* Exercício:
Por favor, devolva sem nenhuma alteração as linhas das entradas desde o início até a linha com "Action: tap(25, 26)", incluindo essa linha.

* Entradas disponíveis:
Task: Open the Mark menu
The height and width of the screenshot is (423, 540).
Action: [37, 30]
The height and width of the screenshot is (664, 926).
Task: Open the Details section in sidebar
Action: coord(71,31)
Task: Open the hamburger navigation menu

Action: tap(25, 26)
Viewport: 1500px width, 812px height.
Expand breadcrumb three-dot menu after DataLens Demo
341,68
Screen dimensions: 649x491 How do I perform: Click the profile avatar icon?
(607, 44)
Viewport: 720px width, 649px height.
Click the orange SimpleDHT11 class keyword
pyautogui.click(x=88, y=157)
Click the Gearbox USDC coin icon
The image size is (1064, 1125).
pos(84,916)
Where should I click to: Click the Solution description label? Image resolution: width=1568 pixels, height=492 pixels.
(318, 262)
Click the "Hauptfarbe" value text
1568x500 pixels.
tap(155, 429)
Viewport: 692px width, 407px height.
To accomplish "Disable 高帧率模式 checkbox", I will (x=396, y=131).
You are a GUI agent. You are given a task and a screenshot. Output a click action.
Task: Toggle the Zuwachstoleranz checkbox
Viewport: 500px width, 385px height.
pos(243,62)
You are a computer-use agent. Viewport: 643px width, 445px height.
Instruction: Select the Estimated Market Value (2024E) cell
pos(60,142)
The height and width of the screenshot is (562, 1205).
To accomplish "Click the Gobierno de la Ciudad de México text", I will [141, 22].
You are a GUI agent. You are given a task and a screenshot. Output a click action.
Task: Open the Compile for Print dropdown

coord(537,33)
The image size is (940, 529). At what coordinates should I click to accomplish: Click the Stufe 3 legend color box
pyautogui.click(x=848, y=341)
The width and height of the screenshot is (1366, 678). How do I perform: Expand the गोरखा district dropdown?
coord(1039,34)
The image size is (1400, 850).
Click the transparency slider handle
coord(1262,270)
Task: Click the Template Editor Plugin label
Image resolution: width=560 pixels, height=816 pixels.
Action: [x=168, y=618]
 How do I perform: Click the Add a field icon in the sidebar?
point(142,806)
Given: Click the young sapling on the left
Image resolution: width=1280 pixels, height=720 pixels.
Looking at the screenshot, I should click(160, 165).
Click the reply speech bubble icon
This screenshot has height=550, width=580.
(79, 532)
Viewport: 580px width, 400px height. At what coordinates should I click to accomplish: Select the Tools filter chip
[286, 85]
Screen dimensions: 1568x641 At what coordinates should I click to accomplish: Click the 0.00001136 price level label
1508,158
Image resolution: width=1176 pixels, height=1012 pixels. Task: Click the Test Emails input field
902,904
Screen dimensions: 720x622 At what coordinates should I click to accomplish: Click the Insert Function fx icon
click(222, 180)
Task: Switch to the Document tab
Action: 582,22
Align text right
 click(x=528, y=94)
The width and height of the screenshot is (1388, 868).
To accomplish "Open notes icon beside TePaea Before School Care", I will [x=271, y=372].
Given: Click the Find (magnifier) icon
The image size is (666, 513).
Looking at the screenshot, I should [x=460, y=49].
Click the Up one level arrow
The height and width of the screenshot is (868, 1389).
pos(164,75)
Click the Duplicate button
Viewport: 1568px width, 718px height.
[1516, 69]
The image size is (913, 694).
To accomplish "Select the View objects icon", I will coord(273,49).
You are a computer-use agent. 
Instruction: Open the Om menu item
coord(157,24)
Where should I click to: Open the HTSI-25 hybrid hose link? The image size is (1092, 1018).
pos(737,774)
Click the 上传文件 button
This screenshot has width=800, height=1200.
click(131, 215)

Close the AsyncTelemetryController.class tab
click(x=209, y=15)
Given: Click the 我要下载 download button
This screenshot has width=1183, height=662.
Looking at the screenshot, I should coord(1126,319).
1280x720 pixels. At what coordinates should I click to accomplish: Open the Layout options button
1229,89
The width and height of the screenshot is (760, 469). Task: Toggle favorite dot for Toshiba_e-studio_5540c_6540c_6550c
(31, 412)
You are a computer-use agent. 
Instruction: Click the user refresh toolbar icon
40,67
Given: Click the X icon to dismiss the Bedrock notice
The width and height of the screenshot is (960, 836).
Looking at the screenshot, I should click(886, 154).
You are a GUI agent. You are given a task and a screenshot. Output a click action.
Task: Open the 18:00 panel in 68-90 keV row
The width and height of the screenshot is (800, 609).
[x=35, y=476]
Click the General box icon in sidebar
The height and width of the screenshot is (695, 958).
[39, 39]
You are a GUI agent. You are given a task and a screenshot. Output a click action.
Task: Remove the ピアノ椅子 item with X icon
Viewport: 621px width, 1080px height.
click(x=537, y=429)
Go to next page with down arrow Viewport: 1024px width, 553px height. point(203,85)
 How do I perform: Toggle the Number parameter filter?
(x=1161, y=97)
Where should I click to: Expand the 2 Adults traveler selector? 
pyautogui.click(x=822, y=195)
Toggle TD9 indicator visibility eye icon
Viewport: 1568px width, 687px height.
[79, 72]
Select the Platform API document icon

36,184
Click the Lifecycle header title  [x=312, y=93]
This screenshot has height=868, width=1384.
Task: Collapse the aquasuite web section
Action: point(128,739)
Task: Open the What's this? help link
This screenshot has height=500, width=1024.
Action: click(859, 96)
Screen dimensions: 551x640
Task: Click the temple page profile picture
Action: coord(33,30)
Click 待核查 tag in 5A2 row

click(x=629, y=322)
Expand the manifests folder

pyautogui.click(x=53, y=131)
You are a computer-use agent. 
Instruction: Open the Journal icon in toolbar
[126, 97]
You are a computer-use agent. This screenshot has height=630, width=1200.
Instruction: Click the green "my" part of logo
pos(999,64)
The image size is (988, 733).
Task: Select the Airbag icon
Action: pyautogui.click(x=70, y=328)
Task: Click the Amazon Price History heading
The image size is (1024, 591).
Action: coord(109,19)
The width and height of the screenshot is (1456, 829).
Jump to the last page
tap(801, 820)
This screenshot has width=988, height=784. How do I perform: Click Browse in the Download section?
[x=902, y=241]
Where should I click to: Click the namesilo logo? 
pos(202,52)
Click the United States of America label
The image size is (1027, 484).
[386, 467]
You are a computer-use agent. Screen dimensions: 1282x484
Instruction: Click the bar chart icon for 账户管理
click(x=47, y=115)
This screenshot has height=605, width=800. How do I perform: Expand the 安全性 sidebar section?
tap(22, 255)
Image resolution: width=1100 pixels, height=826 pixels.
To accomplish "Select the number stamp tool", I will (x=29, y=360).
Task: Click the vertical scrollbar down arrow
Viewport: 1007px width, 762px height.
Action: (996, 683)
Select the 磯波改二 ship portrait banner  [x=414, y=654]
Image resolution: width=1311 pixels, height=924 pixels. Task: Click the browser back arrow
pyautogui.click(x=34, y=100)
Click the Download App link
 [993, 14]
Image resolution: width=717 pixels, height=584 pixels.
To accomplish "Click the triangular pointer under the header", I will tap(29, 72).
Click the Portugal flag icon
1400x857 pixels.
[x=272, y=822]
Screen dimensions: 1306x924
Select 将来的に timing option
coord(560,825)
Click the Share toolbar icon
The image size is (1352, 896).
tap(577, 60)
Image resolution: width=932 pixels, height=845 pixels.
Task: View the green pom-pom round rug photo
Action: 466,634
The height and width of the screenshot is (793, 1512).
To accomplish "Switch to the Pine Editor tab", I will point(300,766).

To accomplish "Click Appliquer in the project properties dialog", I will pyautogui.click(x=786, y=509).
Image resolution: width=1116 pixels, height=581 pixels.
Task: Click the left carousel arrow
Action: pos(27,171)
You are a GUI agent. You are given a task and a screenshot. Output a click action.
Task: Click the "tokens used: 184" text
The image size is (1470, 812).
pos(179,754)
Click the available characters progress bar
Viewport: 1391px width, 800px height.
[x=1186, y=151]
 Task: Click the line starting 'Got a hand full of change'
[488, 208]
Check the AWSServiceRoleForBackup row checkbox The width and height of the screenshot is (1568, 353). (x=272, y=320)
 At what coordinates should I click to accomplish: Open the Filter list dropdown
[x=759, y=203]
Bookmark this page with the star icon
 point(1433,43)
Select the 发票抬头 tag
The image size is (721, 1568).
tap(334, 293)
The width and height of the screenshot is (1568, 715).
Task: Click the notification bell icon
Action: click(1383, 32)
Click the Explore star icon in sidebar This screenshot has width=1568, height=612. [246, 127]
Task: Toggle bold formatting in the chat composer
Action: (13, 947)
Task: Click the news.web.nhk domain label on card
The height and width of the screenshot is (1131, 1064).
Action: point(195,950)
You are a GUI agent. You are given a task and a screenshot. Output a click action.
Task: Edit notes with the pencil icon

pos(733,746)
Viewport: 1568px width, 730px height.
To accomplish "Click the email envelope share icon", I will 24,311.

* Resposta esperada:
Task: Open the Mark menu
The height and width of the screenshot is (423, 540).
Action: [37, 30]
The height and width of the screenshot is (664, 926).
Task: Open the Details section in sidebar
Action: coord(71,31)
Task: Open the hamburger navigation menu

Action: tap(25, 26)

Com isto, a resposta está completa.